A wedding is a special affair and couples these days are trying their best to make it unique. From getting married on Mt Everest to underwater weddings, more often than not, such unusual ceremonies are winning hearts on the Internet. But could you do something as dramatic if you get married to a tree? In a bizarre turn of events, some women in Mexico exchanged vows with trees, as their fathers gave them away during the ceremony.
But before you think it’s similar to the trend where women were marrying themselves, in other words, practising sologamy, then let us tell you that this isn’t even remotely connected to a cult. Neither is it similar to some archaic superstitions Indians believe in. In fact, it’s something powerful and important.

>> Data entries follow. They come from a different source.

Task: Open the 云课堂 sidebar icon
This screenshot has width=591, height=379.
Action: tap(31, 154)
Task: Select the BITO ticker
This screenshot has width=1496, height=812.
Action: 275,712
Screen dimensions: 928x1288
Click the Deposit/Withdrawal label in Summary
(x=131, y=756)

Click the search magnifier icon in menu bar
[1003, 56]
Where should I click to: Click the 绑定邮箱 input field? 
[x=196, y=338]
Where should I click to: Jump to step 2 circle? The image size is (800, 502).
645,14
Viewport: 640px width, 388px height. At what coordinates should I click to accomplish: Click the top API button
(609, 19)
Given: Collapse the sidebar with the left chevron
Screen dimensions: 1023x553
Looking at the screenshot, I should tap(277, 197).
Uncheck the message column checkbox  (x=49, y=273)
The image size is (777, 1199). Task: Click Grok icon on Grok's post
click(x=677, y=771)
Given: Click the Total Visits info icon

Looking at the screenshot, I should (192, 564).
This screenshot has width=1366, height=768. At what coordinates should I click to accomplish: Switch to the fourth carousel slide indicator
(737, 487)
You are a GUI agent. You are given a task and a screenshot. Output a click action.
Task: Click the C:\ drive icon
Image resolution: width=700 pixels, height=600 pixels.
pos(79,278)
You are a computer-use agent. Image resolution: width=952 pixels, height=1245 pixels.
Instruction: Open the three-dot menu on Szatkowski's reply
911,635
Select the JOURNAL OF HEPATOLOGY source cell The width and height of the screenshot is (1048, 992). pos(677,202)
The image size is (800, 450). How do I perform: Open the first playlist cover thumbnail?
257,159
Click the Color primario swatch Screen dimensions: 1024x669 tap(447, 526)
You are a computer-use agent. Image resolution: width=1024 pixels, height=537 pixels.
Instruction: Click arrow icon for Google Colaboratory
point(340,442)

Time to tie the knot! Mexican women marry trees pic.twitter.com/sOoN0QOnzd
— Ruptly (@Ruptly) February 26, 2018
A group of Mexican activists decided to dress as brides and marry trees in order to highlight the illegal lumbering of trees. As the ceremony continued, the brides were seen embracing their really tall ‘spouse’ warmly and even planting a kiss. And as part of the ritual, they even threw their bouquet after the ceremony.
Realizan en Oaxaca primera boda masiva de México de personas con árboles.
Ellas vestidas de novia, ellos de gala.
El performance “Cásate con un árbol México, salva tu oxígeno” busca hacer conciencia sobre el cuidado al medio ambiente y protestar contra la tala de árboles. pic.twitter.com/zpMelT3C9g
— Citlalli López (@Citlali_Lopez_) February 25, 2018
Illegal logging in San Jacinto Amilpas, Oaxaca is on a rise and this move is part of a campaign to gain more visibility. Oaxaca is one of the five states, worst hit by deforestation in the Latin American country.
According to a report by Metro, “‘Marry a tree’ began as a ritual of giving thanks to Mother Earth carried out by the organisation ‘Bedani’, and later gave way to a symbolic wedding based on Inca customs where women and men ‘marry’ trees in a rite led by Peruvian actor and environmentalist Richard Torres.”